1. Shock - I walked around like a zombie for 21 days exactly. That was the time that I refer to as "when my brain was turned off". I don't remember much except either laughing really hard or crying even harder. There were intense dance parties and guitar hero games...and intense bouts of sobbing, sitting at the computer thinking about Shannon.
2. On day 22 I entered into denial. I was in denial that I was actually grieving. I thought that I was done and over with the grieving and that I was in the healing process, but lo and behold...
3. I was angry all the time. I was angry driving, I was angry working, I was angry going to the Walmart. I could seem to stop being angry about everything...money, work, dirty house, etc.
4. And then I was depressed...I was depressed because I was alone. I was depressed because my life was good the way it was. I was depressed because my self esteem disappeared and I struggled to see the beauty that is me.
5. Acceptance...
This is the point where God gently reminds me of my goal of contentment. I can't change the circumstances of what happened with Shannon or the aftermath of it all, but I can change the way that I handle day to day struggles and decisions. When I realized this it was like God unlocked a place in my heart that had been idle for the 2 1/2 months. With every thought and decision I have been reminded that ultimately, God IS IN CONTROL.
Now, I have actively started applying this principle to my life. One of the first things that hit me was the whole concept of dating. Dating. Scary.
Everyone knows that I never dated. It was Shannon and thats it. I wanted to date, and I spent many nights crying because of my lack dating-ness...but God put us together and clearly He had purpose and a plan for our union, and Shannon and I touched alot of people with our love and our testimony. So when I think about the scariness of dating now, and the corruption of our men of God's minds in the whole area of women...I started to freak out. I began comparing myself with every single woman around me and pointing our all my serious flaws. I began obsessing with thinking about how guys see me...physically and personality.
Then God once again gently reminded me that even in this area, I needed to learn to be content. He told me after Shannon died that there was someone else out there for me, but I needed to be patient. I sat and looked at my life and looked at how good was God is to me, I realized that I needed to stop focusing on this area and just put it in His hands. So I have given this area up...the area of my future family. Which made me realize...
This is my 4th Mothers Day being childless. Normally I would've shut myself away and wished the day would pass, but I see this as the Mothers Day that gives me momentary glimpses of God's promises...the promises of Ruth and my life restored.
Back to contentment...God will never give you more than you can handle. But He may give you a situation that will stretch and strengthen you so that you can be more flexible and stronger so you can handle it. In my life, I became complacent in my walk with Christ and it took losing my hsuband to really open my eyes that if I want to live the best life possible I have to give God every area of my life and live in the contentment and peace that God is IN CONTROL. Not me. God is showing me that He has given me a rare and beautiful gift...
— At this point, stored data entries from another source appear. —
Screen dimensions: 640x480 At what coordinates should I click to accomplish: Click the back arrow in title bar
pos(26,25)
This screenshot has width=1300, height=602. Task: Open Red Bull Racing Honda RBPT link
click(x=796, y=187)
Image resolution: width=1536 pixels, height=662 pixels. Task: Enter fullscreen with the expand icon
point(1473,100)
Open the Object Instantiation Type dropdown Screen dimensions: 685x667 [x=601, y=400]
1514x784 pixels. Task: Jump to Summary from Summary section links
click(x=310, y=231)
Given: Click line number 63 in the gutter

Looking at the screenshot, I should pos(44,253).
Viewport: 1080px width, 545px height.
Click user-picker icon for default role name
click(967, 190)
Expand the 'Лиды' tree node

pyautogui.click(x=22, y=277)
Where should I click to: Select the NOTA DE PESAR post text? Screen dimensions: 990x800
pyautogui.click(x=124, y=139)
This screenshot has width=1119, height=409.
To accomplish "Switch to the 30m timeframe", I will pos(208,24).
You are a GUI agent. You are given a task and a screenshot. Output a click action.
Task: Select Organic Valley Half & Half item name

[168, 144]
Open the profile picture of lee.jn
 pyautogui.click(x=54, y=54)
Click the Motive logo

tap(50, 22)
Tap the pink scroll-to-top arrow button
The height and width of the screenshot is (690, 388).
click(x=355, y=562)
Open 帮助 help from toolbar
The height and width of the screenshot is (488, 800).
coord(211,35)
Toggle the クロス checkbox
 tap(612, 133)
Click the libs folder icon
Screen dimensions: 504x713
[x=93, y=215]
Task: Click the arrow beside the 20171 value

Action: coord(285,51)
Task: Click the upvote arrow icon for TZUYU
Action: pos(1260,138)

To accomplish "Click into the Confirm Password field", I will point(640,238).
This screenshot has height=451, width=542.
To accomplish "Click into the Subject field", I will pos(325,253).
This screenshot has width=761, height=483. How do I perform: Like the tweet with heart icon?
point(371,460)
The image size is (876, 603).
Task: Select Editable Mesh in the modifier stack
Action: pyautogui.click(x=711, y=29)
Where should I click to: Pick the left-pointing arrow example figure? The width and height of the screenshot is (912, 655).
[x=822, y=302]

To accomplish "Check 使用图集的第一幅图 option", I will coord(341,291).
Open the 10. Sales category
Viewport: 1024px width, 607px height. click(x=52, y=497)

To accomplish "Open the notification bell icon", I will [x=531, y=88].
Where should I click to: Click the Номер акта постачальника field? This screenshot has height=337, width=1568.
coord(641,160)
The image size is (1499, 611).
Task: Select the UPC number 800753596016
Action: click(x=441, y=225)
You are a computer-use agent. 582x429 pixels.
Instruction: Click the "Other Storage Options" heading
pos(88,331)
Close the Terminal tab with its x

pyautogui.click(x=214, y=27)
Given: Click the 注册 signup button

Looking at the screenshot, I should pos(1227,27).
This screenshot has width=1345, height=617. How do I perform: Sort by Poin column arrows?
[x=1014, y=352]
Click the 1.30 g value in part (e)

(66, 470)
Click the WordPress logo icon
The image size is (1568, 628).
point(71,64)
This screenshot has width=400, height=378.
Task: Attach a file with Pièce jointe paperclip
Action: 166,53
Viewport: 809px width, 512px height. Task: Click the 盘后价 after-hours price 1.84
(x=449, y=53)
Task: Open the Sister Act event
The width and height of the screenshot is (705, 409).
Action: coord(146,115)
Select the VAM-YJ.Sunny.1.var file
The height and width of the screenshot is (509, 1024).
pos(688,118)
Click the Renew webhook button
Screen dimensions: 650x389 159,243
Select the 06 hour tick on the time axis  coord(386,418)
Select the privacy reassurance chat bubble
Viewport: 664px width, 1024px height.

I am a 25 year old woman who has learned the lessons of biblical submission as a wife, embodying the proverbs woman in every way, loyalty, strength, joy, the ability to laugh no matter how tough something is, a beautiful marriage that did not last long but still was insanely happy & beautiful, the ability to love myself for all the beauty that God created (because technically I was created in His image) and he's given me the gift of my youth...
I have this rare gift of youth...I have been equipped with knowledge and strength, and now I have the chance to do something with my life. I went to a college graduation this weekend and at that moment I decided that this is what I wanted...I wanted to walk down that field and get my college diploma. This has been my clearest goal yet...something I'm willing to work to make it happen. So as my new life begins to unfold I am excited that God has given me the opportunity to start a new, awesome job, go back to college, and focus of what God wants to do with me. I am content finally with my life and where its going.
Contentment. Thank you Lord for this precious lesson you have taught. It hasn't been easy. It hasn't been enjoyable. But you have taken this lump of coal that is my life, put it through the fire and I present to you beautiful diamonds.
***on a side note. A preacher once spoke over me that "the joy of the Lord would be my strength". I hadn't thought about that in years. But as I am getting to know my new bosses, I began to realize that I am probably the most random, complex, and random (emphasis on random) person I know. But its awesome you know? I was created in God's image and He made me this way...I really hadn't thought about it though...the random singing, whistling of the Indiana Jones theme song, my love of Quantum Leap, random facts, love of Nintendo, playing dress up...if you can't laugh at me its okay, I laugh at myself on a daily basis.